[PATCH v2] arm64: lse: deal with clobbered x16 register after branch via PLT

Fri Feb 26 02:25:15 PST 2016

On 26 February 2016 at 11:14, Will Deacon <will.deacon at arm.com> wrote:
> On Fri, Feb 26, 2016 at 11:04:38AM +0100, Ard Biesheuvel wrote:
>> On 26 February 2016 at 11:03, Will Deacon <will.deacon at arm.com> wrote:
>> > Hey Ard,
>> >
>> > On Thu, Feb 25, 2016 at 08:48:53PM +0100, Ard Biesheuvel wrote:
>> >> The LSE atomics implementation uses runtime patching to patch in calls
>> >> to out of line non-LSE atomics implementations on cores that lack hardware
>> >> support for LSE. To avoid paying the overhead cost of a function call even
>> >> if no call ends up being made, the bl instruction is kept invisible to the
>> >> compiler, and the out of line implementations preserve all registers, not
>> >> just the ones that they are required to preserve as per the AAPCS64.
>> >>
>> >> However, commit fd045f6cd98e ("arm64: add support for module PLTs") added
>> >> support for routing branch instructions via veneers if the branch target
>> >> offset exceeds the range of the ordinary relative branch instructions.
>> >> Since this deals with jump and call instructions that are exposed to ELF
>> >> relocations, the PLT code uses x16 to hold the address of the branch target
>> >> when it performs an indirect branch-to-register, something which is
>> >> explicitly allowed by the AAPCS64 (and ordinary compiler generated code
>> >> does not expect register x16 or x17 to retain their values across a bl
>> >> instruction).
>> >>
>> >> Since the lse runtime patched bl instructions don't adhere to the AAPCS64,
>> >> they don't deal with this clobbering of registers x16 and x17. So add them
>> >> to the clobber list of the asm() statements that perform the call
>> >> instructions, and drop x16 and x17 from the list of registers that are
>> >> caller saved in the out of line non-LSE implementations.
>> >>
>> >> In addition, since we have given these functions two scratch registers,
>> >> they no longer need to stack/unstack temp registers, and the only remaining
>> >> stack accesses are for the frame pointer.
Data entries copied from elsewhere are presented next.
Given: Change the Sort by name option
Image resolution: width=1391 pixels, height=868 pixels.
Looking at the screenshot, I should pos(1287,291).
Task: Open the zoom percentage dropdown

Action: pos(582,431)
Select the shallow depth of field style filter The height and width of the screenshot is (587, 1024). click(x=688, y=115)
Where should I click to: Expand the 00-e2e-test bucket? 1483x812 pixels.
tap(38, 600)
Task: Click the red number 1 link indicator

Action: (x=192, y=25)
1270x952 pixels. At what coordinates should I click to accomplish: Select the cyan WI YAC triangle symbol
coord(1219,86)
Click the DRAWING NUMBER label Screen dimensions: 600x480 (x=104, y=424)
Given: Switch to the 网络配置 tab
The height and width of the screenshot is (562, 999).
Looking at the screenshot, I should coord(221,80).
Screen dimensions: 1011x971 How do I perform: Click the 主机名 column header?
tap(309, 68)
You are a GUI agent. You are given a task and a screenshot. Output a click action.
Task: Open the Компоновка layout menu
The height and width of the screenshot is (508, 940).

So pass -fomit-frame-pointer as
>> >> well, this eliminates all stack accesses from these functions.
>> >
>> > [...]
>> >
>> >> diff --git a/arch/arm64/include/asm/atomic_lse.h b/arch/arm64/include/asm/atomic_lse.h
>> >> index 197e06afbf71..7af60139f718 100644
>> >> --- a/arch/arm64/include/asm/atomic_lse.h
>> >> +++ b/arch/arm64/include/asm/atomic_lse.h
>> >> @@ -36,7 +36,7 @@ static inline void atomic_andnot(int i, atomic_t *v)
>> >>       "       stclr   %w[i], %[v]\n")
>> >>       : [i] "+r" (w0), [v] "+Q" (v->counter)
>> >>       : "r" (x1)
>> >> -     : "x30");
>> >> +     : "x16", "x17", "x30");
>> >>  }
>> >
>> > The problem with this is that we potentially end up spilling/reloading
>> > x16 and x17 even when we patch in the LSE atomic. That's why I opted for
>> > the explicit stack accesses in my patch, so that they get overwritten
>> > with NOPs when we switch to the LSE version.
>> >
>>
>> I see. But is that really an issue in practice?
>
> You'd need to ask somebody with silicon ;)
>
>> And the fact that the non-LSE code is a lot more efficient has to count for
>> something, I suppose?
>> (/me thinks enterprise, distro kernels etc etc)
>
> Right, but with my patch, we also get the nice code in the out-of-line
> case:
>
> 0000000000000000 <__ll_sc_atomic_add>:
>    0:   f9800031        prfm    pstl1strm, [x1]
>    4:   885f7c31        ldxr    w17, [x1]
>    8:   0b000231        add     w17, w17, w0
>    c:   88107c31        stxr    w16, w17, [x1]
>   10:   35ffffb0        cbnz    w16, 4 <__ll_sc_atomic_add+0x4>
>   14:   d65f03c0        ret
>
> and in the inline LSE case we have NOPs instead of stack accesses.
>

True, so it is an improvement in the sense that you only stack x16/x17
rather than create a full stack frame. My concern is that you always
take the hit of the push/pop when you run a LSE enabled kernel on
non-LSE hardware, even if the calling code is not short of registers.
In that sense, I think it is a premature optimization, and we should
simply mark x16/x17 as clobbered until we can prove that not doing so
improves performance measurably on LSE capable hardware